While many people who write on these will save this one for last (it was the last one added by Raven several years after he published the other 5 with French), I’m covering it first here because it can have positional elements to it. Information power is based on information you have, and that those you want to exert power over want to have. The more position oriented elements of power are things like who might be laid off, or the latest, not yet published financial results. Information power can reach broader though, and its power is in the information, not how that information was obtained.
The things to remember about information power is that it is often fleeting. There is an old saying: “A secret that is known by more than one person, is not a secret.” Once the information is disclosed, you can’t take it back. Make sure that your use of the information is ethical, and, likewise, be careful how you use it.
Specialized knowledge or experience that you have, and that few if any other people have (at least, among those reasonably available) provides a degree of power. If your knowledge allows you to find solutions others wouldn’t find, find solutions faster than others would find it, accomplish tasks others can’t accomplish, or simply outperform others, then you have expert power.
Since this is a site largely about leadership, and leadership is one of my core program areas, I feel it is important to point out that good leaders work to maximize their expertise, but they also work to share that expertise. The point is, if you have expert power, and are a leader, then you should be working to disperse that expert power to others.
Were you to Google this one, you would likely find two ways this is defined, but I’ll stick with the way it is address in French & Raven’s original research. They describe referent power as being granted based on affected person having a sense of oneness or desiring to be like the person they are granting power to. You can think of this as kids who want to be like their favorite sports star, or, more relevant to the leadership world, a particular leader they admire and want to be like. Reverent power can also be granted to a group someone wants to be a member of. You may, for example, hold rocket scientists in awe, and be particularly influenced by them based on a wish that you could be like them.

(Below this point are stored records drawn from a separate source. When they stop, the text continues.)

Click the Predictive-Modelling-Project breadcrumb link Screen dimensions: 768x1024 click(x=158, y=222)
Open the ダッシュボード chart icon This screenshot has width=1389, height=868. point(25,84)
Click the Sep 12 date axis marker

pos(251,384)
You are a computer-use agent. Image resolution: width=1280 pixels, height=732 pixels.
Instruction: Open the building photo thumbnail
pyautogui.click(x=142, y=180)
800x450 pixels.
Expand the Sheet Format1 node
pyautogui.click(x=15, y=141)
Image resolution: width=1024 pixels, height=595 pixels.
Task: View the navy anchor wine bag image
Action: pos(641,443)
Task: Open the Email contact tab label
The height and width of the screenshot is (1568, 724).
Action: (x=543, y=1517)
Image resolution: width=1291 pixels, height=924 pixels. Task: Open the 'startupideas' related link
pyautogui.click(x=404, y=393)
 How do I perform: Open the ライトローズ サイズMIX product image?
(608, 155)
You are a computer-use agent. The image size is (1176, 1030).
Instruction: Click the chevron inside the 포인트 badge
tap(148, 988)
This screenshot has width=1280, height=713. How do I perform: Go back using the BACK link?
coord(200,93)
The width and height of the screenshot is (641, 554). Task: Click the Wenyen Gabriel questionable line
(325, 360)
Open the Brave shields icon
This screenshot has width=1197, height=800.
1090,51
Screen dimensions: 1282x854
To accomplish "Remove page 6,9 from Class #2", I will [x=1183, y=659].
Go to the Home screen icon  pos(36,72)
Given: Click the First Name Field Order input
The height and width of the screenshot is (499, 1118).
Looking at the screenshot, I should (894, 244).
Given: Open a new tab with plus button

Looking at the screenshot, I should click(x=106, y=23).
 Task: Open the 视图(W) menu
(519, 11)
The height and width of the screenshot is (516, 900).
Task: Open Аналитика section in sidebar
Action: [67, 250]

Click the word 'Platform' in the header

Over the last few posts, we’ve laid out different types of power. In general, for leadership purposes, we’re focused on social power, as it is one way to gain a level of influence. Leadership guru (and virtual mentor of mine) John C. Maxwell specifically defines references influence when defining leadership: “Leadership is influence – nothing more, nothing less.” Power is not the only form or method of building influence, but it does provide one piece of the puzzle. We’ll explore other inputs to building a strong leadership presence in future posts.